▶ [PROBLEM STATEMENT] Among the entries, which lines carry the string "arrow"? Copy each of them.

▶ [RECORDS TO USE]
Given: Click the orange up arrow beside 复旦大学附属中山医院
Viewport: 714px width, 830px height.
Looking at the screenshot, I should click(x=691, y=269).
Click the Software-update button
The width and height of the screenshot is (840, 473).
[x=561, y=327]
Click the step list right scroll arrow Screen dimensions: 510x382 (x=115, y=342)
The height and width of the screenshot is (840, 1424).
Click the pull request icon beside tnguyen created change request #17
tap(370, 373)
...
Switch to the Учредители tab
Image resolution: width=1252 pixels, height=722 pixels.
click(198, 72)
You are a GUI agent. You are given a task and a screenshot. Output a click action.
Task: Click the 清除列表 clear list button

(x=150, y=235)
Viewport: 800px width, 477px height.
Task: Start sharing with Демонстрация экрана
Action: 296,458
...
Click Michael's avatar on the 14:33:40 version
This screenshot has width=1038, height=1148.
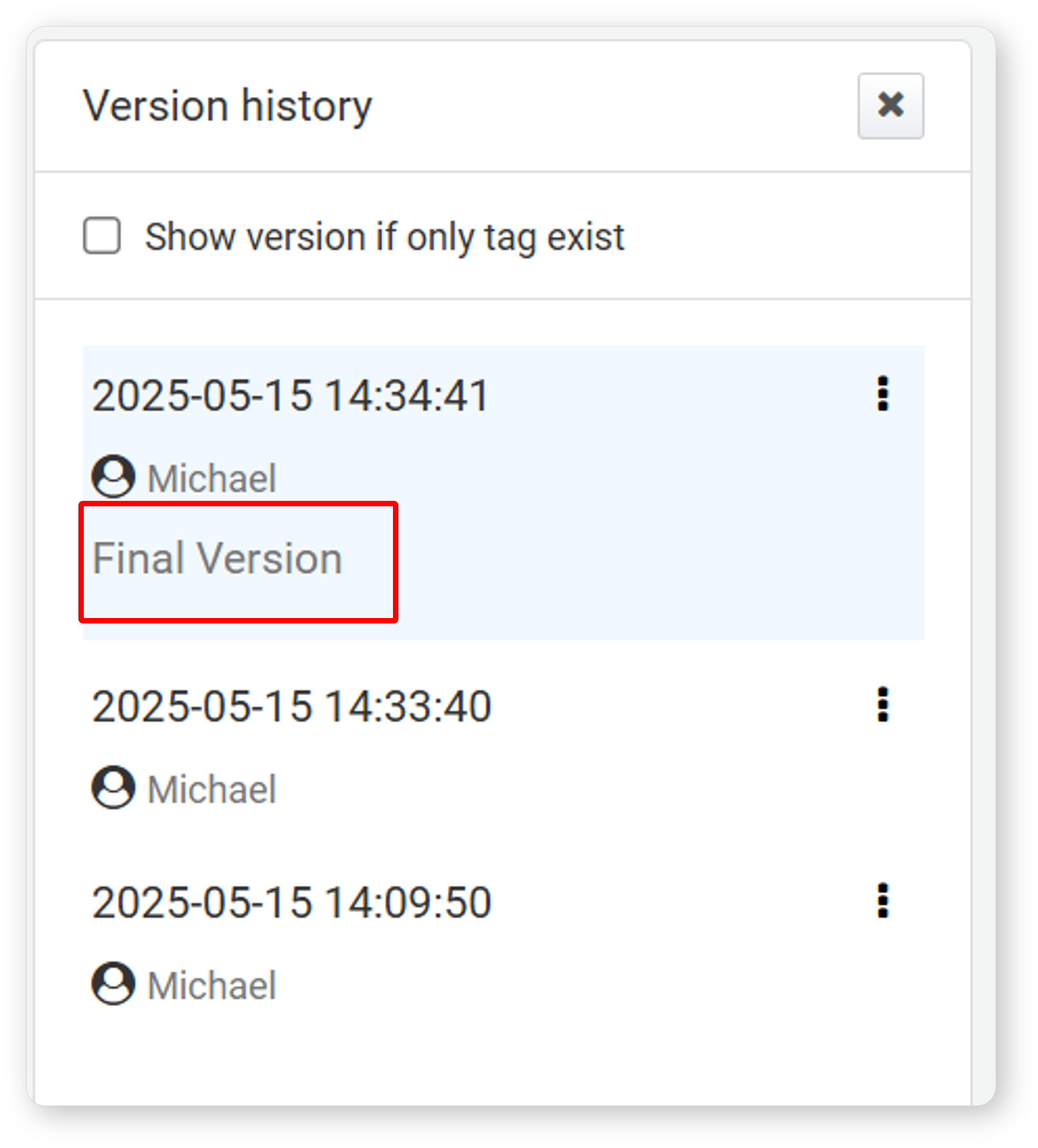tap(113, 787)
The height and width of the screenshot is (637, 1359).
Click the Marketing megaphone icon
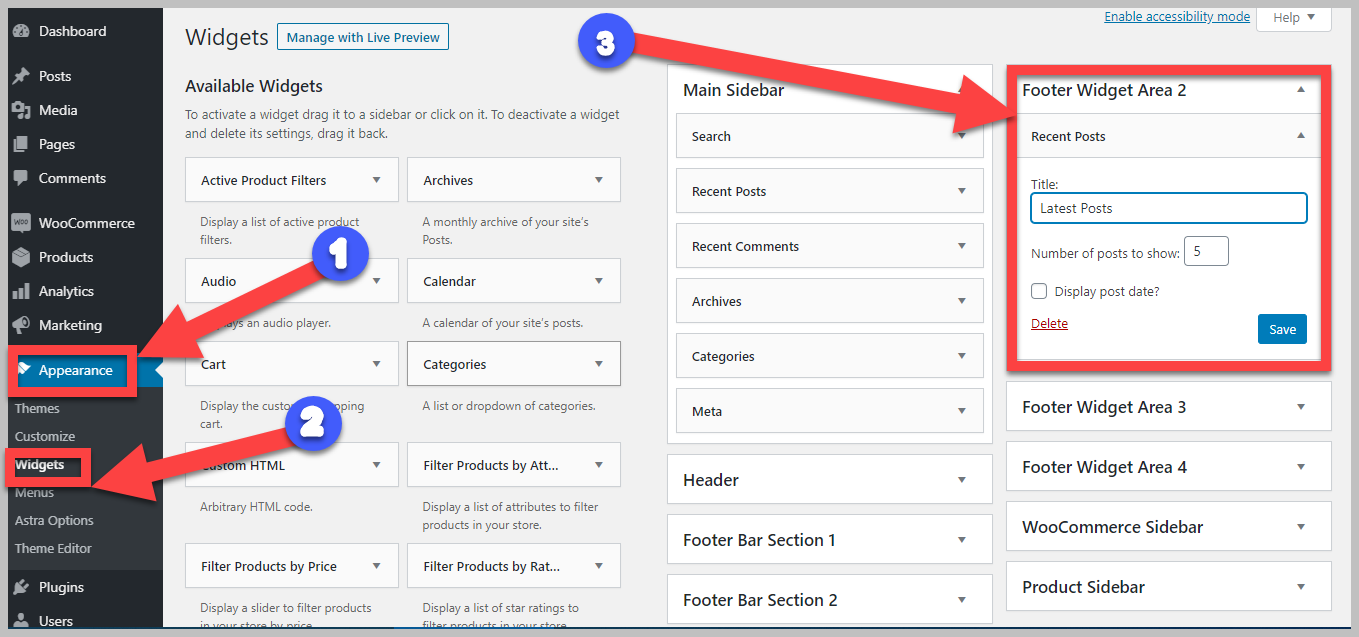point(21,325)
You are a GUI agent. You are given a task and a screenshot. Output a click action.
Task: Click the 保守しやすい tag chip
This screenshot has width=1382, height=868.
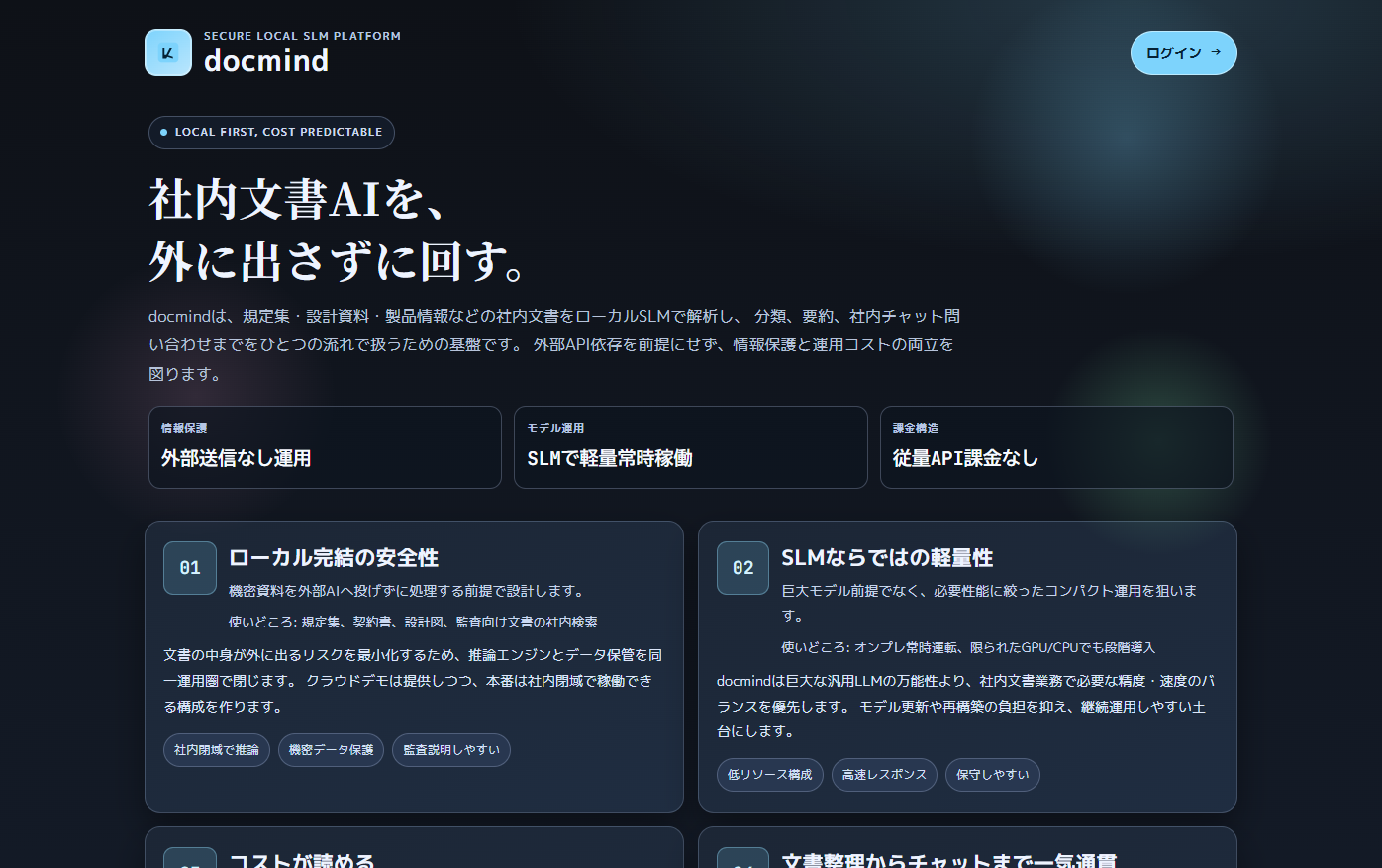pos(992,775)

▶ [EXERCISE ANSWER]
Given: Click the orange up arrow beside 复旦大学附属中山医院
Click the step list right scroll arrow Screen dimensions: 510x382 (x=115, y=342)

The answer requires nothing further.